__Problem statement__.
Each line of the records below that includes "section" adds one to the count; state the final count by itself.

__Available data__.
<<<<
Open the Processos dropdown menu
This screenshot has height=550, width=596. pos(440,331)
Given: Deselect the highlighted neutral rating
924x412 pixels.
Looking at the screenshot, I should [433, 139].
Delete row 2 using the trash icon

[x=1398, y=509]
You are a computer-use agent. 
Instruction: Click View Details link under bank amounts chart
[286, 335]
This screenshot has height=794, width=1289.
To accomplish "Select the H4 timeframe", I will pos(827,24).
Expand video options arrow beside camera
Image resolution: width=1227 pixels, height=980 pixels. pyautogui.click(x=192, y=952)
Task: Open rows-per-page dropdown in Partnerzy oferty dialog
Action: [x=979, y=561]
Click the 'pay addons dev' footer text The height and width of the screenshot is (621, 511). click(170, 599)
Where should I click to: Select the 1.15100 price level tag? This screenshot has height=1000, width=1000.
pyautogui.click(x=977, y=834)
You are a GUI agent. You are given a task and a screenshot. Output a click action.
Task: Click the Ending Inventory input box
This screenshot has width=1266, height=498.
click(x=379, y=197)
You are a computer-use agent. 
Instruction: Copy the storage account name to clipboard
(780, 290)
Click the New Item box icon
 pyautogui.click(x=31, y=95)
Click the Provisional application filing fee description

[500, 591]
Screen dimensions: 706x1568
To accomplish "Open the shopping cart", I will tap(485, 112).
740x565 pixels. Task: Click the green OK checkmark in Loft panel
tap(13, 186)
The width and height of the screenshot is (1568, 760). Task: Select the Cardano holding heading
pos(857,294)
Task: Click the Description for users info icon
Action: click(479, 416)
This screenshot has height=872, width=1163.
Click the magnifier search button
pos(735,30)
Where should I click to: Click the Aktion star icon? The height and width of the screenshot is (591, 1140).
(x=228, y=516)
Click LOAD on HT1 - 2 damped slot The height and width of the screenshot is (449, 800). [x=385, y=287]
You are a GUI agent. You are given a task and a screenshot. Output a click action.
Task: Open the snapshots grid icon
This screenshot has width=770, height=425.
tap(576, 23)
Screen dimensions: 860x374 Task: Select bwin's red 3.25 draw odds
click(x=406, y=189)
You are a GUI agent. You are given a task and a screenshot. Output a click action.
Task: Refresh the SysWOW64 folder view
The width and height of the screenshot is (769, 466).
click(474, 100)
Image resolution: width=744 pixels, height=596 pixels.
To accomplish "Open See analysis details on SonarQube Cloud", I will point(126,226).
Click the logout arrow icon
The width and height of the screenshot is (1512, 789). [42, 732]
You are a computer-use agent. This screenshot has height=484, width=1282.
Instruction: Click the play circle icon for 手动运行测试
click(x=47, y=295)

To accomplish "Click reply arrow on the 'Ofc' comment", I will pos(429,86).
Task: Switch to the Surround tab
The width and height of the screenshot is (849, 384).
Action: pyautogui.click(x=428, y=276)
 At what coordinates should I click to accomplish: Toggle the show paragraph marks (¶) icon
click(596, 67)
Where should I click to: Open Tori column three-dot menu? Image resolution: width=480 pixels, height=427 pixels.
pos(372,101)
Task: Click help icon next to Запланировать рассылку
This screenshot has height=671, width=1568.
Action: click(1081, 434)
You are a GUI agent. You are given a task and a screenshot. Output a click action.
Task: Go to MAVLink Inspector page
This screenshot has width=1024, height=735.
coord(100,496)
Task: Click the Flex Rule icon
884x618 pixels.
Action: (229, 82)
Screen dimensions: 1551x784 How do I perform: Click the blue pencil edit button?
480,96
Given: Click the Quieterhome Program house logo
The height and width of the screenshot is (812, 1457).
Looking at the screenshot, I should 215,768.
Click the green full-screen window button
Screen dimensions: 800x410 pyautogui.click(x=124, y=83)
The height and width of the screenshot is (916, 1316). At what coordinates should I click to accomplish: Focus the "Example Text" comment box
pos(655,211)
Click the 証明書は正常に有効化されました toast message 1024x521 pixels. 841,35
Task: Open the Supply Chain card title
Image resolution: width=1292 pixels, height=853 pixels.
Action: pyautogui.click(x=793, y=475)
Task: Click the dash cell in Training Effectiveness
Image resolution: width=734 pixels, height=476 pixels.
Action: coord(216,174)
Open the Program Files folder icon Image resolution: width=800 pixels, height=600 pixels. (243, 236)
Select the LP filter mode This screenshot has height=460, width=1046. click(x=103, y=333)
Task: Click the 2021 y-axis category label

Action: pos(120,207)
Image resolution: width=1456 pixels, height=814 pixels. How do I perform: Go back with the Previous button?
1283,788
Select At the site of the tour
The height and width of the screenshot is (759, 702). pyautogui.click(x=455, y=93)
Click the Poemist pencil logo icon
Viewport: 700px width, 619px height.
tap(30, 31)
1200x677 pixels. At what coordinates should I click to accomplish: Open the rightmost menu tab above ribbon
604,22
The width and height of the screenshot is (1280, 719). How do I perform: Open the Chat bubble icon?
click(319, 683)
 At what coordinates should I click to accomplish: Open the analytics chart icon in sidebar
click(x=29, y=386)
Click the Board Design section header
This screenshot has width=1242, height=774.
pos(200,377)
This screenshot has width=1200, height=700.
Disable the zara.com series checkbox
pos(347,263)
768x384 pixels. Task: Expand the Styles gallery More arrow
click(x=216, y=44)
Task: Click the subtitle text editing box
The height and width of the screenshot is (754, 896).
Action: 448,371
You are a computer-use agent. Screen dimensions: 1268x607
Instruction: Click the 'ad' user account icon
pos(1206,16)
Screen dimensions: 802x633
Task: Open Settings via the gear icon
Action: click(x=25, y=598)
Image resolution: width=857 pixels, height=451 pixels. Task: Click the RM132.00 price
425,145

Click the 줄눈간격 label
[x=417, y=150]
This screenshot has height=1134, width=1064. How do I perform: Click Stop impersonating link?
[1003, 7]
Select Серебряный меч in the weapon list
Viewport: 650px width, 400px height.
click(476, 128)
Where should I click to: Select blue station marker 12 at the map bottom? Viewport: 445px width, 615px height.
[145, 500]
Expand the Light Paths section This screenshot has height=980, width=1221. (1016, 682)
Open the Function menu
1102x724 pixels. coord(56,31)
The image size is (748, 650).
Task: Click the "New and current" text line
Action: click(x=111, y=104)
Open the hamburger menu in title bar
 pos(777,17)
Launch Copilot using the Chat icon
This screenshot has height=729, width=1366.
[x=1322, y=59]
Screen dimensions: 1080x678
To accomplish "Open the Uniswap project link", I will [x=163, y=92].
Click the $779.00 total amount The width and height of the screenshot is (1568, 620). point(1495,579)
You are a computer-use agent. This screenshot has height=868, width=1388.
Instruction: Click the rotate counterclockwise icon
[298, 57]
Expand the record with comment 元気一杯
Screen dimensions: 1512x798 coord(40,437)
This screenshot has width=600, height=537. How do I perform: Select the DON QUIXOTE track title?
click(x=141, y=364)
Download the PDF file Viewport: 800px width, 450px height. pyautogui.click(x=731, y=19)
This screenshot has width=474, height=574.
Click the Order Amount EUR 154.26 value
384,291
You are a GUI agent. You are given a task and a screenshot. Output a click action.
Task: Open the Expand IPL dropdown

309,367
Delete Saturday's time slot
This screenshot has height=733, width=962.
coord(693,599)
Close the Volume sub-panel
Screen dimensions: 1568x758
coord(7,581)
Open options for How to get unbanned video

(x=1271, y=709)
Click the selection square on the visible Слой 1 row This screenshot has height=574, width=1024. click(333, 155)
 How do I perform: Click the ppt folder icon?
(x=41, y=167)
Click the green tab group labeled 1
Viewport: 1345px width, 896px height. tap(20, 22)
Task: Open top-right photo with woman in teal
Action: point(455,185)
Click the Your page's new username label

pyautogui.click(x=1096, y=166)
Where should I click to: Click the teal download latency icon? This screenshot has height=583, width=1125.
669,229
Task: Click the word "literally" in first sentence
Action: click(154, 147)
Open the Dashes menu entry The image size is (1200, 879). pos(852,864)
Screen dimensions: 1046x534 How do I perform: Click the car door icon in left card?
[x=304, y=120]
>>>>
__Answer area__.
2